The issues at stake as Anambra votes

By the time you read this I would have cast my vote for my chosen candidate in the Anambra State governorship election. For reasons which are well known to every Nigerian, this is one election that has great implication to Nigeria’s corporate existence.

Even the global community will be waiting to see whether the Indigenous People of Biafra (IPOB) would be able to mobilise the entire breath and width of Anambra to actualise its threat of election boycott in Anambra State and subsequently the entire Igbo land.

For Anambrarians, this election is first and foremost a battle for the control of the heart and soul of our dear state. This struggle for control as we also know is basically not among the gubernatorial candidates but between two forces pulling at the opposite directions. It is appropriately a battle between reason and passion, between faith and hopelessness.

The battle line was first drawn by IPOB, among them are young and old Igbo men and women who are fed up with the foot dragging and grandstanding that characterised the negotiation of a new Nigeria vis-à-vis the place of the Igbo and all other ethnic groups within the Nigerian union. Either rightly or wrongly, IPOB and its supporters believe that the way Nigeria is structured, not even King Solomon, if placed in Aso Rock would find it easy to perform despite his bagful of wisdom. This, they argue, has made it impossible for the Igbo and indeed any other Nigerian group to unleash their God given energy to better the lots of Nigeria.

Truth be told, IPOB is not the first to express revulsion about the unworkability of the Nigerian project but they were the first to assume that by waxing insults against the rest of Nigerians and non-cooperative Igbos they would achieve their desire of leading their members out of Nigeria into a promised land full of honey and milk.

That the IPOB group had a large chunk of the South Eastern population behind them is a testimony to the fact that there are Igbos who felt strongly about their message and their final solution to the Nigerian problems.

But within the same enclave where IPOB reigned, Ohaneze Ndigbo championed an alternative viewpoint; a counter that is rooted in the realistic belief that no society has ever eliminated all of its problems.
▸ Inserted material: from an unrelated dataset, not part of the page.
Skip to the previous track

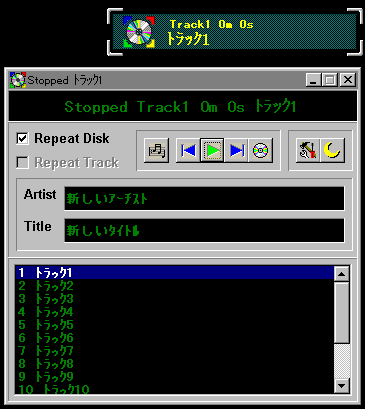188,150
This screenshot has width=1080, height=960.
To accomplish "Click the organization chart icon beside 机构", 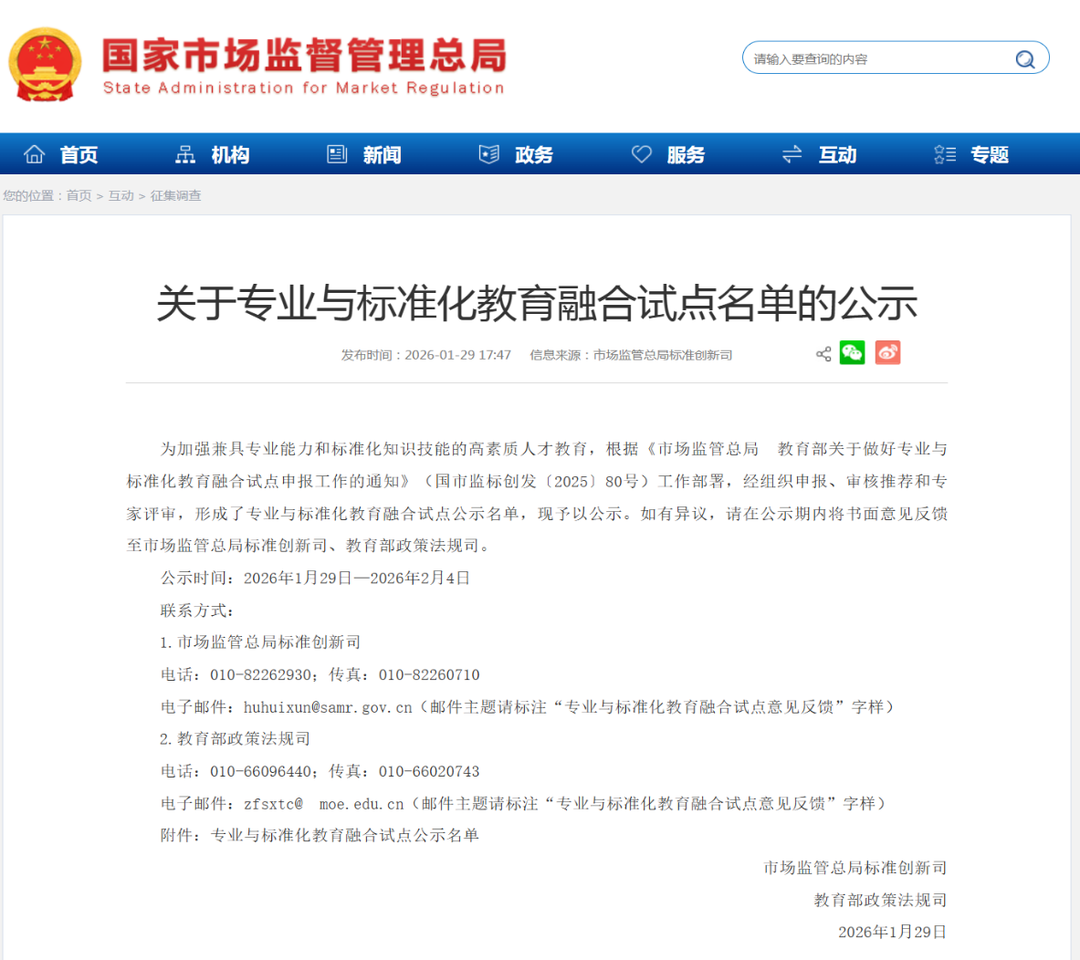I will pos(185,154).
Indeed what are considered progress in the life of a nation will, with time, metamorphose into future problems in a cyclic chain of problems and their solutions.

Who would have imagined that Messiah Mugabe of the 1980s will become Headache Mugabe of 2017 Zimbabwe? Essentially, the Eldorado which IPOB wish for exist only in a wonderland. But by thinking otherwise than IPOB, Ohanaeze has not relapsed into the fatal alternative that Nigeria’s lot cannot be relatively improved.

Ohaneze has advocated a dialogic resolution of these issues even where IPOB view them as intractable. Like IPOB, Ohaneze rues the so many missed opportunities that have characterised our country. They also wish to deflate the suspicious gaze which seemed eternally fixed on the Igbo as fallout of the civil war of the past, a gaze that tend to sap the confidence of a great people.If IPOB interprets the flight into Biafra as an escapement, Ohaneze views it as defeatist. Don’t run. Stay and confront the worst of your fears, Ohaneze tends to say.

Thus, when Kanu’s IPOB said no Igbo person should ever vote in any election organised by INEC, Nwodo led Ohaneze Ndigbo cautioned that self-disenfranchisement is like self-inflicted injury which nobody should blame on another. So today’s election is a choice between these two alternatives. When I finally cast my vote, it will be yet another pronouncement of my belief in the possibility of a greater and more prosperous Nigeria.

Candidates who are standing in for the election today are being assessed based on the perception of how they will unite with leaders from other parts of our country to achieve the dream of a prosperous Nigeria. What this means is that it is not going to be easy for the leader that will emerge as a consequence of today’s election. He will spend his entire tenure trying to justify to those Anambrarians who dared the threats of IPOB to vote in today’s election that they have not erred in their decision and choice. He will also be challenged to disprove IPOB’s thesis that we have exhausted all possibilities of negotiating a better Nigeria.